In Barcelona werden die neuesten Smartphones präsentiert. Die schöne Hightech-Welt hat aber auch Schattenseiten. Manchmal ist weniger Vernetzung mehr
Die digitale Revolution hat uns mit der ganzen Kraft ihrer Datenflut erreicht. Was mit den ersten klobigen Tischcomputern und der aus heutiger Sicht betulichen E-Mail-Kommunikation begann, piepst und blinkt heute in atemberaubendem Tempo. Angeblich über zwei Milliarden Smartphones weltweit vernetzen die Menschheit. Mehr noch: Sie organisieren unser Leben.
Die digitale Revolution läuft ohne deutsche Beteiligung
Auf dem Mobile World Congress in Barcelona werden dieser Tage die neuesten Mobiltelefone und die passenden Hightech-Uhren vorgestellt. Die kleinen Wunderdinger mit noch schärferen Bildschirmen und noch stärkeren Mikroprozessoren werden mit mehr Bohei präsentiert als früher zum Beispiel ein neuer Mercedes-Benz – der Stolz der deutschen Ingenieurskunst.
In Barcelona ist die nicht mehr gefragt. Dort dominieren asiatische und amerikanische Unternehmen. Deutschland und Europa sind im Geschäft mit der digitalen Kommunikation abgehängt. Die meisten Innovationen stammen aus dem Silicon Valley.
Dort erfand vor acht Jahren der US-Konzern Apple das erste Handy mit großem, buntem Bildschirm. 2007 kam das erste iPhone auf den Markt. Trotz dieser kurzen Spanne ist das Smartphone für viele heute unersetzlich geworden: Echtzeit-Kommunikation, Preisvergleiche, Navigation, Wetter, Nachrichten, Musik, Fotos, Bankgeschäfte, Spiele, Partnersuche. Für jedes Bedürfnis findet sich irgendeine App.
Das praktische Smartphone erleichtert unser Leben, weil es Wissen und Nutzen überall verfügbar macht.
Und morgen? Noch mehr digitale Vernetzung. Selbstfahrende Autos reduzieren die Zahl der Unfälle. Der Kühlschrank meldet dem Lieferservice, dass die Milch ausgetrunken ist. In der Dusche fahndet täglich ein Ganzkörperscanner nach krebsverdächtigen Veränderungen. Und Omas Digitaluhr alarmiert den Hausarzt über den Datenhighway, wenn das Herz flimmert.
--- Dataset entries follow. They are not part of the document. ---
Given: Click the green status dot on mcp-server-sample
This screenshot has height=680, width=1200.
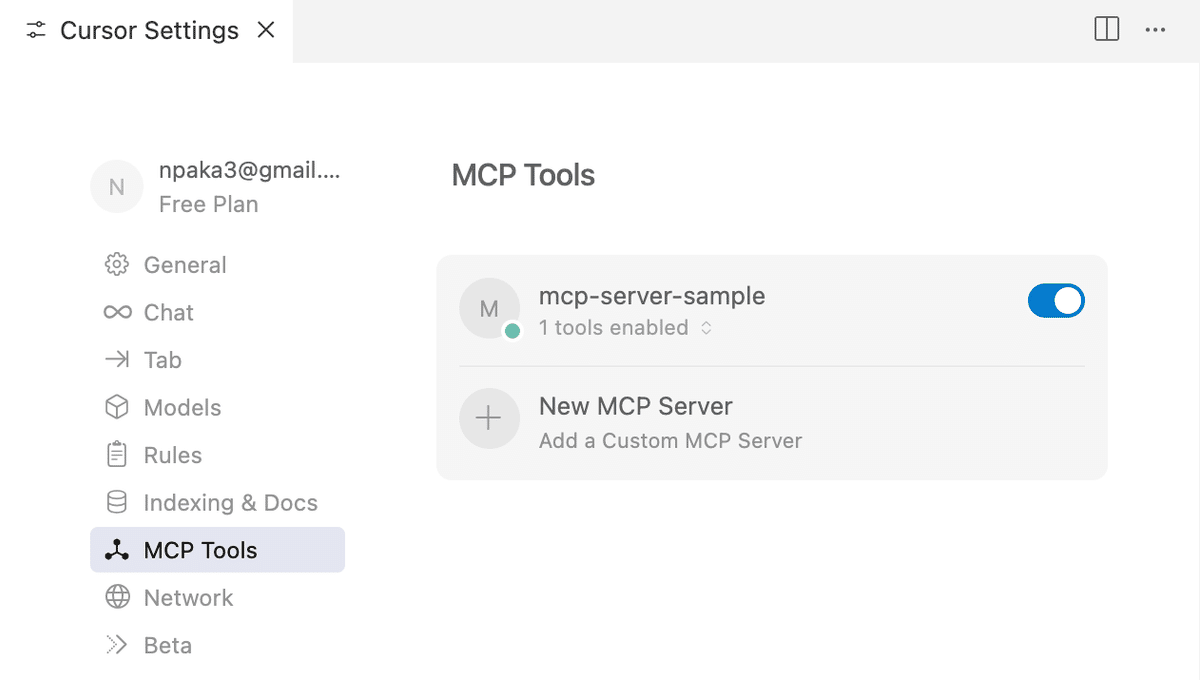Looking at the screenshot, I should coord(514,330).
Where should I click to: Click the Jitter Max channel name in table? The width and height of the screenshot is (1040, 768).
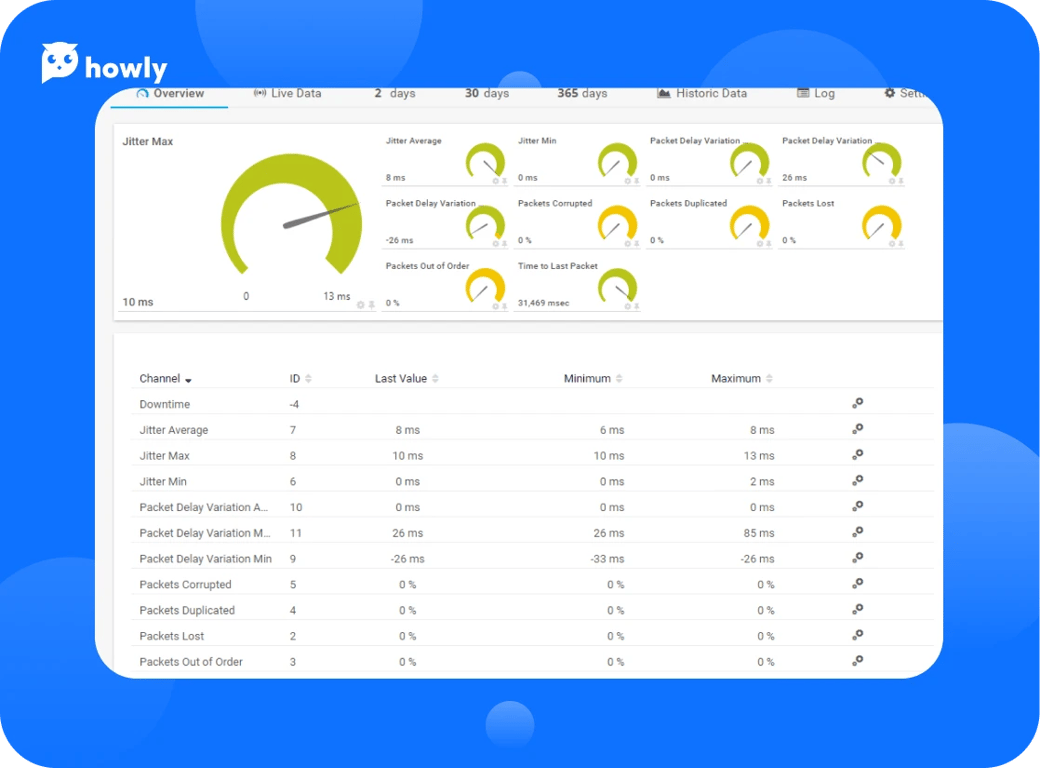(x=164, y=456)
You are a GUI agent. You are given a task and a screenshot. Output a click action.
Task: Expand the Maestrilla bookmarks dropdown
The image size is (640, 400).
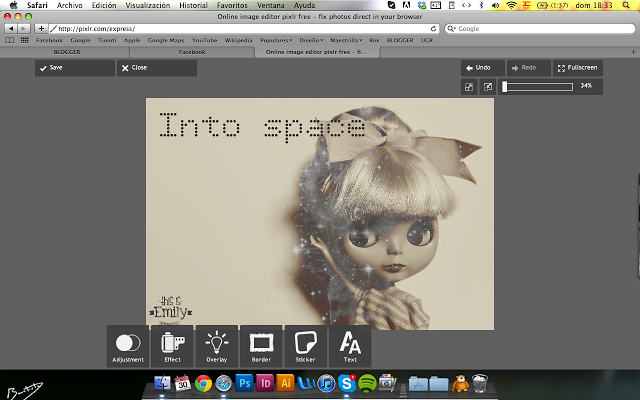(x=348, y=40)
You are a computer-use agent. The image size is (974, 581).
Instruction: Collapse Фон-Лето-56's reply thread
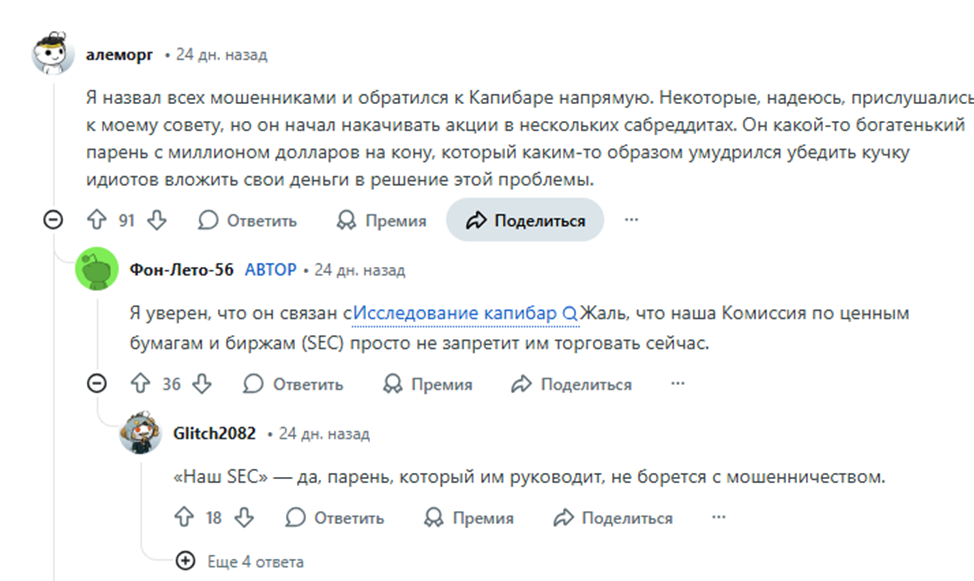[97, 384]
Schöne neue Welt? Ja und nein. Das praktische Smartphone erleichtert unser Leben, weil es Wissen und Nutzen überall verfügbar macht. Aber es hat auch bedrohliche Seiten. Wirkt es nicht gespenstisch, wenn Familien sich im Restaurant nicht unterhalten, sondern am Tisch auf ihre Displays starren? Jugendliche, wegen ihrer Blickrichtung schon als Generation „Kopf unten“ verspottet, chatten den ganzen Tag mit Freunden, teilen Fotos und Videos. Nichts scheint ihnen wichtiger, als im Hamsterrad der digitalen Kommunikation zu laufen.
Die Hochglanz-Minis haben das Leben in der Tat nicht nur zum Guten verändert. Wissenschaftler nennen Handy-Sucht in einem Atemzug mit Alkohol-, Nikotin und Spiel-Sucht. Das mag übertrieben sein. Aber wer – wie bei durchschnittlichen Nutzern festgestellt – fünfmal pro Stunde auf seinen mobilen Computer schaut, offenbart nach Einschätzung von Experten eindeutige Merkmale einer Abhängigkeit.
Zum Sklaven seines Handys, wie gelegentlich behauptet, sind viele Intensiv-Nutzer bislang nicht geworden. Aber wenn in Barcelona die nächste Generation noch schnellerer Smartphones präsentiert wird, ist das ein guter Zeitpunkt, um über den eigenen Umgang mit der Technik nachzudenken.
Vielleicht ist weniger manchmal mehr. Ein Sonntag ohne Handy muss kein schlechter Tag sein. Und wer mit Menschen spricht oder auf der Zugfahrt aus dem Fenster schaut, hat vielleicht auch interessante Einblicke.
Es ist an der Zeit, dass wir lernen, mit den Herausforderungen der Vernetzung kritisch umzugehen. Bevor Realität wird, was US-Autor Dave Eggers in seinem Zukunftsbestseller „Circle“ 2013 beschrieben hat: ein völlig transparentes, digitales Leben – bis zur völligen Erschöpfung.